Sum of file folder size based on file/folder name

I have multiple folders across a number of SQL Servers that contain hundreds/thousands of databases. Each database comprises of three elements:
<dbname>.MDF
<dbname>.LDF
<dbname>files (Folder that contains db files/attachments)
I need to marry these files together and add up their total size, does anyone have any advice on how to do this?
EDIT : Just to clarify, I'm currently able to output the filesizes of the MDF/LDF files, I have a separate script that summarises the folder sizes. I need a method of adding together a .MDF/.LDF/DBFiles folder when their name matches. Bearing in mind all of the files are prefixed with the database name.
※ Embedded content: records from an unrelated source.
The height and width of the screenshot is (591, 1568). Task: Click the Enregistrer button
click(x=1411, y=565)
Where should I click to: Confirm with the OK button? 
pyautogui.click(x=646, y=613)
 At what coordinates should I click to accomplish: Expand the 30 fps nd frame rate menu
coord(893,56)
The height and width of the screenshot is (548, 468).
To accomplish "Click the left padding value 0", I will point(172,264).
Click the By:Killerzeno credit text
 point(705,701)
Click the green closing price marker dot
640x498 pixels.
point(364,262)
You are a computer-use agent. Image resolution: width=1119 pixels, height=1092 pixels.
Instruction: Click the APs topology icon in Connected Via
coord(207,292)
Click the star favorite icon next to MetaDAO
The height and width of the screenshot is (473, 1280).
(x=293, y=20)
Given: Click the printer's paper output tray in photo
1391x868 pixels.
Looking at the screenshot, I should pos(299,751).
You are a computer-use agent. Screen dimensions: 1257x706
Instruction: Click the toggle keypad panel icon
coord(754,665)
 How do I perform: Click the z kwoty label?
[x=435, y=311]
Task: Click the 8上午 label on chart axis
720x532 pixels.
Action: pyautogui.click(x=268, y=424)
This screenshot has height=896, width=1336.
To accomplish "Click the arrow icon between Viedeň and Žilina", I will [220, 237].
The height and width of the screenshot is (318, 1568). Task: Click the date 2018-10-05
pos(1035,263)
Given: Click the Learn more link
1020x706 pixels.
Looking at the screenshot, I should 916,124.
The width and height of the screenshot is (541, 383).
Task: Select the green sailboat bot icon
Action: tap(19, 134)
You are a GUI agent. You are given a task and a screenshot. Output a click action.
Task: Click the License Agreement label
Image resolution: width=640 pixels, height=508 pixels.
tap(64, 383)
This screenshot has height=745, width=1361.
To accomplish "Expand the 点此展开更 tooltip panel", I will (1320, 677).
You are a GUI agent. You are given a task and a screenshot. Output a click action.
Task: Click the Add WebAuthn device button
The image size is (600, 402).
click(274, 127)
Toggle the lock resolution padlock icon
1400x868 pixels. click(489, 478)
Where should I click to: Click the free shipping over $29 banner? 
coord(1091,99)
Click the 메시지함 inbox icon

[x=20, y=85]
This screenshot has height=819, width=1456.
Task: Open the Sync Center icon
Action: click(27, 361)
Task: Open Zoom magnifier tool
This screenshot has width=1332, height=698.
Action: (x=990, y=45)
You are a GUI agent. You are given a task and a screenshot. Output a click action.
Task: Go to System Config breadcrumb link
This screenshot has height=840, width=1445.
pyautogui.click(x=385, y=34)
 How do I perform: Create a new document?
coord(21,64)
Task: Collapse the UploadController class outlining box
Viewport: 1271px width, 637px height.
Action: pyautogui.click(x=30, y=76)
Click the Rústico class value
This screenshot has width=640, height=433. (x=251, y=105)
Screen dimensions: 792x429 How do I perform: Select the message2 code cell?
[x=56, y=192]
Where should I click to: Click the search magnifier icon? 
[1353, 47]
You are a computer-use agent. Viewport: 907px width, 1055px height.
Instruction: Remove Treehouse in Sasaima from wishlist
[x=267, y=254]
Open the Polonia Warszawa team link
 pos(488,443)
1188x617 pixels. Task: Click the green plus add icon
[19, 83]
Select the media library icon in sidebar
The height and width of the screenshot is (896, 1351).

EDIT #2: The 2 options given so far sum together the .mdf/.ldf files with no problem, but do not add the folder size of the DBFiles folder. Does anyone have any input on how to amend these scripts to include a folder beginning with the same name.
First provided script:
$root = 'C:\db\folder'
Get-ChildItem "$root\*.mdf" | Select-Object -Expand BaseName |
ForEach-Object {
New-Object -Type PSObject -Property #{
Database = $_
Size = Get-ChildItem "$root\$_*" -Recurse |
Measure-Object Length -Sum |
Select-Object -Expand Sum
}
}
Second provided script:
gci "c:\temp" -file -Include "*.mdf", "*.ldf" -Recurse |
group BaseName, DirectoryName |
%{new-object psobject -Property #{FilesAndPath=$_.Name; Size=($_.Group | gci | Measure-Object Length -Sum).Sum } }
EDIT #3:
Thanks to Ansgar (below), the updated solution has done the trick perfectly. Updating question with final solution:
$root = 'C:\db\folder'
Get-ChildItem "$root\*.mdf" | Select-Object -Expand BaseName |
ForEach-Object {
New-Object -Type PSObject -Property #{
Database = $_
Size = Get-ChildItem "$root\$_*\*" -Recurse |
Measure-Object Length -Sum |
Select-Object -Expand Sum
}
}
Enumerate just the .mdf files from your database folder, then enumerate the files and folders for each basename.
$root = 'C:\db\folder'
Get-ChildItem "$root\*.mdf" | Select-Object -Expand BaseName |
ForEach-Object {
New-Object -Type PSObject -Property #{
Database = $_
Size = Get-ChildItem "$root\$_*\*" -Recurse |
Measure-Object Length -Sum |
Select-Object -Expand Sum
}
}
if you want the sum of sise files database by dir and name file (without extension), try it
gci "c:\temp" -file -Include "*.mdf", "*.ldf" -Recurse |
group BaseName, DirectoryName |
%{new-object psobject -Property #{FilesAndPath=$_.Name; Size=($_.Group | gci | Measure-Object Length -Sum).Sum } }
Modifiy a little the include gci if necessary